**Record extracts**
※ ※ ※
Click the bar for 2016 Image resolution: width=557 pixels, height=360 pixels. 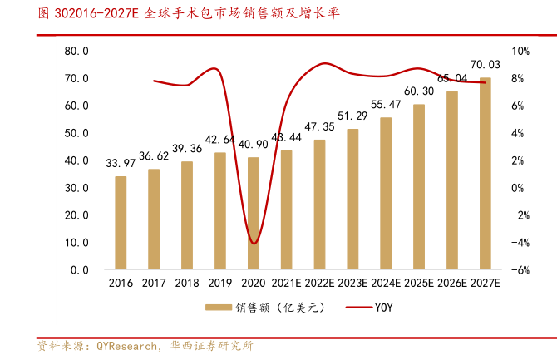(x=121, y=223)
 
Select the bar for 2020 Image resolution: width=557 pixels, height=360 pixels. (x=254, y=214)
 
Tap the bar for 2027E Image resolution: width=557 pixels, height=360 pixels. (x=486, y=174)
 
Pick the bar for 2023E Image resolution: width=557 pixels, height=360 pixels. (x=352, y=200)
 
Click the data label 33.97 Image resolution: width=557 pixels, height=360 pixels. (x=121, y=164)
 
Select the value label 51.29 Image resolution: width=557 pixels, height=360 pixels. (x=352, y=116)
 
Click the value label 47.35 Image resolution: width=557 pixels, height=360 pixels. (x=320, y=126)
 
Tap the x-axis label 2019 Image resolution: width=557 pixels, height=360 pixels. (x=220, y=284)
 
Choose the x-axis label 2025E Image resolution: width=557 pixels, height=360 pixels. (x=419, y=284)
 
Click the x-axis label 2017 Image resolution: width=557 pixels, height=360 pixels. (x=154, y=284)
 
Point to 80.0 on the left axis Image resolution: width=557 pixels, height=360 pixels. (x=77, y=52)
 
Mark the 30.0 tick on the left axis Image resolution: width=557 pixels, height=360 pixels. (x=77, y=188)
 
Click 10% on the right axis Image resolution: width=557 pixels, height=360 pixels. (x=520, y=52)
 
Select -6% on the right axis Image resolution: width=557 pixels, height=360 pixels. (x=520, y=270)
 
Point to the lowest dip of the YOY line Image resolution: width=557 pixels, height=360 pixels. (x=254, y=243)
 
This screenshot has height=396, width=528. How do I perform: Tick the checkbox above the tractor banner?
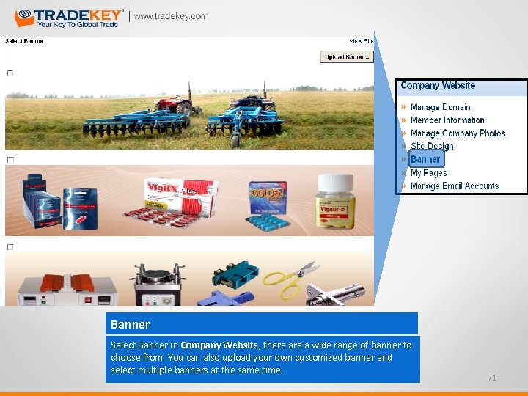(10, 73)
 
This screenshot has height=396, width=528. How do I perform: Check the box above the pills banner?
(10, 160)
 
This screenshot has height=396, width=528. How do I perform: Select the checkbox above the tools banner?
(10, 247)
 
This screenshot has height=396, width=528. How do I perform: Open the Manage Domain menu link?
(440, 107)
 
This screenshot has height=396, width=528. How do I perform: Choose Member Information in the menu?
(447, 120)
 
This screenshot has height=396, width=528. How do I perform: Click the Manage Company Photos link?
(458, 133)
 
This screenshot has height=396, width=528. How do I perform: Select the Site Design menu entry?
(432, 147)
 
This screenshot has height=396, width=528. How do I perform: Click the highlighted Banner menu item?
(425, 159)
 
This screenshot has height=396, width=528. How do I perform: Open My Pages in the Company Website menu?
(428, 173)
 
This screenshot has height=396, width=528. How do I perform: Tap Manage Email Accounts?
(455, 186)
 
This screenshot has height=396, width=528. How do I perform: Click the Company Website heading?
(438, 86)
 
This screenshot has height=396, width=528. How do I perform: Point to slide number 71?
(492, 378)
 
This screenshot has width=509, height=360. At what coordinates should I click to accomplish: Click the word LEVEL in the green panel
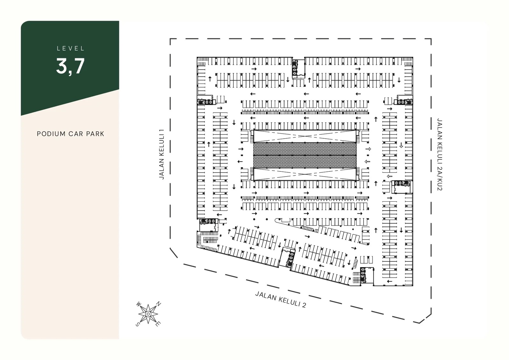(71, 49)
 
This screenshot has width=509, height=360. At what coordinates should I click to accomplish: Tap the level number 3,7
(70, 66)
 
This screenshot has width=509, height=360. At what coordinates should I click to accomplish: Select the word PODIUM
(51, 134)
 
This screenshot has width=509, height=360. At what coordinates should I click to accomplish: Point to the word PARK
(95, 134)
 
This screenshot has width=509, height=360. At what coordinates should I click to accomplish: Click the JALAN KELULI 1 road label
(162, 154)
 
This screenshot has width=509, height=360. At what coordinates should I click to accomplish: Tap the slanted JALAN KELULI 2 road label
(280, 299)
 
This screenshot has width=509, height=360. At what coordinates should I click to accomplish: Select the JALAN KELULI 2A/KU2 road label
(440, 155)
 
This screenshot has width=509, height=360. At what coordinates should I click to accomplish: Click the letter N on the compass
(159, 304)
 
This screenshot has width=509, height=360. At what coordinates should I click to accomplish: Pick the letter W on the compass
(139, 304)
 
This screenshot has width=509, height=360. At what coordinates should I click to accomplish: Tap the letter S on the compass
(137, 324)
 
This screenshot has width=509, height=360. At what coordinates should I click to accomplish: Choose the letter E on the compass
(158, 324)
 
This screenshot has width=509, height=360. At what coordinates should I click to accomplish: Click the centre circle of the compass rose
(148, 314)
※ ※ ※
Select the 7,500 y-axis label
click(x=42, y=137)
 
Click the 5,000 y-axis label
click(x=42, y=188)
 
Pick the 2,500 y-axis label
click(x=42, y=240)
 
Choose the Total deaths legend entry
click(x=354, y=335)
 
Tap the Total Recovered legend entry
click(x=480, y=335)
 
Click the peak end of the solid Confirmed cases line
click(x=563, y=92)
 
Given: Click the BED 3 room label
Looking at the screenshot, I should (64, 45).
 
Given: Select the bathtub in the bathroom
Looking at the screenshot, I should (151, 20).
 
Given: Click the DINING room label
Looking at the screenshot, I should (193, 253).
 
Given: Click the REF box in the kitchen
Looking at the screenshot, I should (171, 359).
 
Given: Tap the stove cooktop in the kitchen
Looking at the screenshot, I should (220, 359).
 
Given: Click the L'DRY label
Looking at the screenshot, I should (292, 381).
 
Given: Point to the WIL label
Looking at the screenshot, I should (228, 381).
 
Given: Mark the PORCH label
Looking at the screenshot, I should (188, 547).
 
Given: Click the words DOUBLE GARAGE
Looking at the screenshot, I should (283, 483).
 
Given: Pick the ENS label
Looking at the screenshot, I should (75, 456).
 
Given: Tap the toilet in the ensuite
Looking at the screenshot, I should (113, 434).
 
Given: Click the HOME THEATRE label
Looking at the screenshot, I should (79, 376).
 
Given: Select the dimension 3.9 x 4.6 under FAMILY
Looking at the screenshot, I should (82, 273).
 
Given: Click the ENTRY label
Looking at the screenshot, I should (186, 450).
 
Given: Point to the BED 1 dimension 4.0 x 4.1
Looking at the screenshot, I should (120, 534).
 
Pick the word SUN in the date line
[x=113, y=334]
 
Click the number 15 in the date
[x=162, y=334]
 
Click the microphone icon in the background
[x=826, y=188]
※ ※ ※
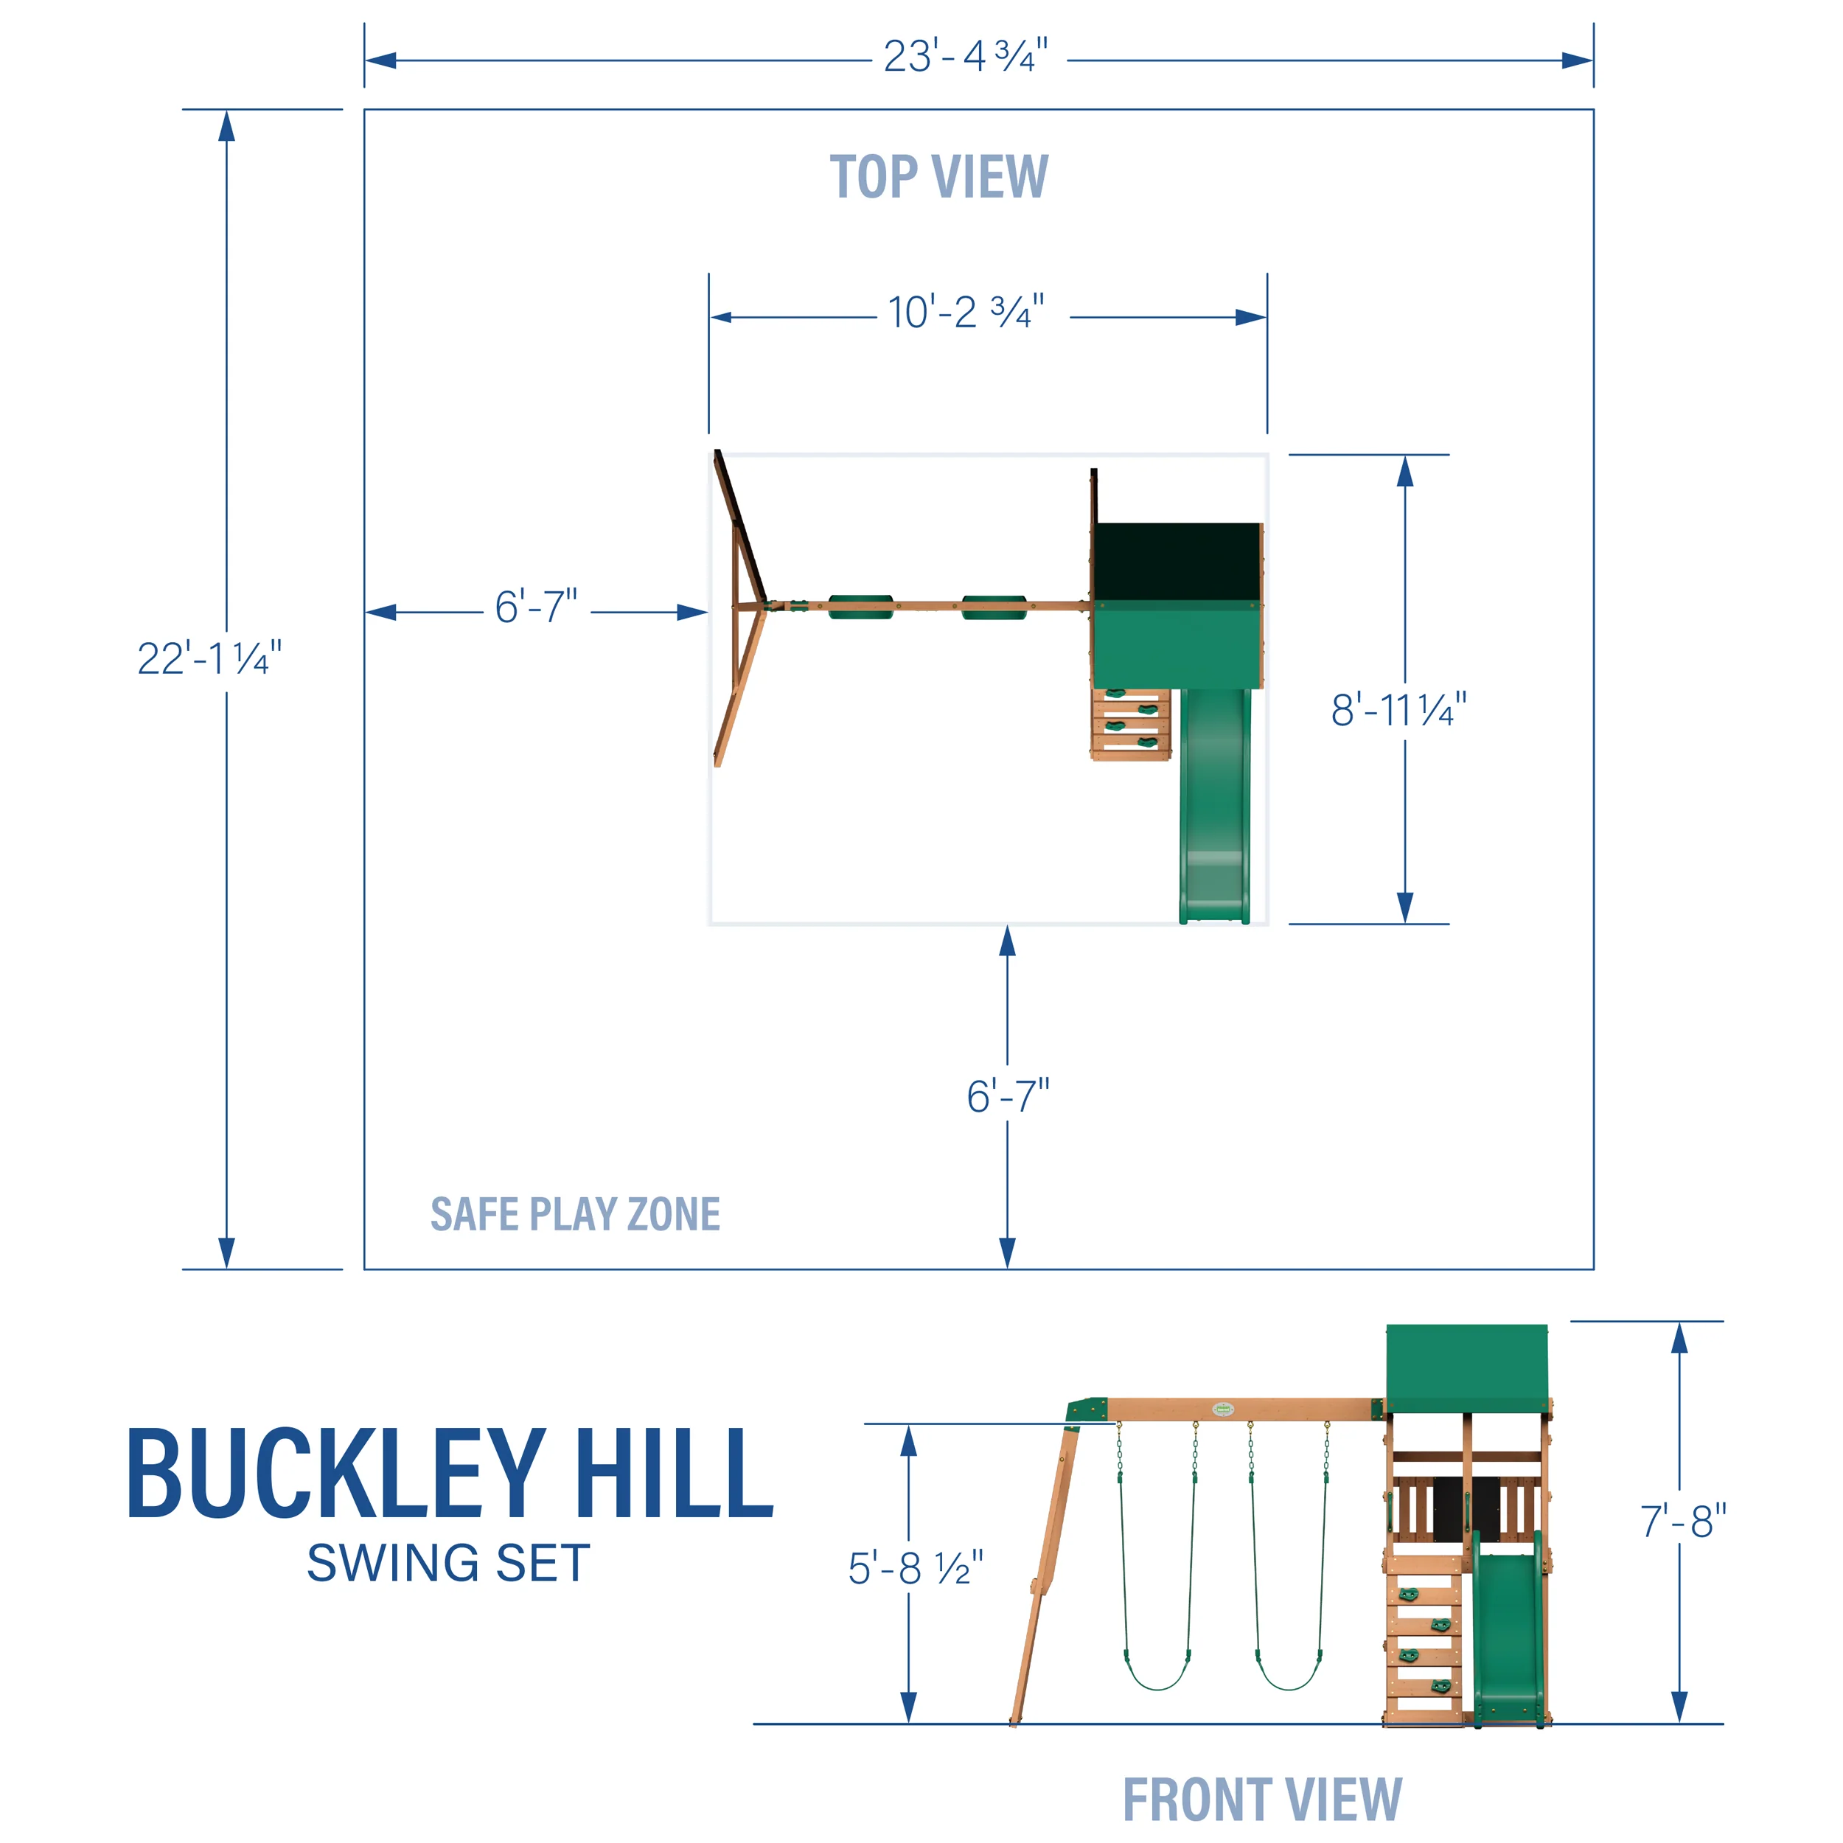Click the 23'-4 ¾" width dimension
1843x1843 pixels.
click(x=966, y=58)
※ ※ ※
**Written exercise**
Rewrite only the part that opens with the line containing "Point to 80.0" and closes with the line containing "Point to the lowest", changing "left axis" to "left-hand axis" and keeping everything else the same.

**Task answer**
Point to 80.0 on the left-hand axis Image resolution: width=557 pixels, height=360 pixels. (x=77, y=52)
 
Mark the 30.0 tick on the left-hand axis Image resolution: width=557 pixels, height=360 pixels. (x=77, y=188)
 
Click 10% on the right axis Image resolution: width=557 pixels, height=360 pixels. (x=520, y=52)
 
Select -6% on the right axis Image resolution: width=557 pixels, height=360 pixels. (x=520, y=270)
 
Point to the lowest dip of the YOY line Image resolution: width=557 pixels, height=360 pixels. (x=254, y=243)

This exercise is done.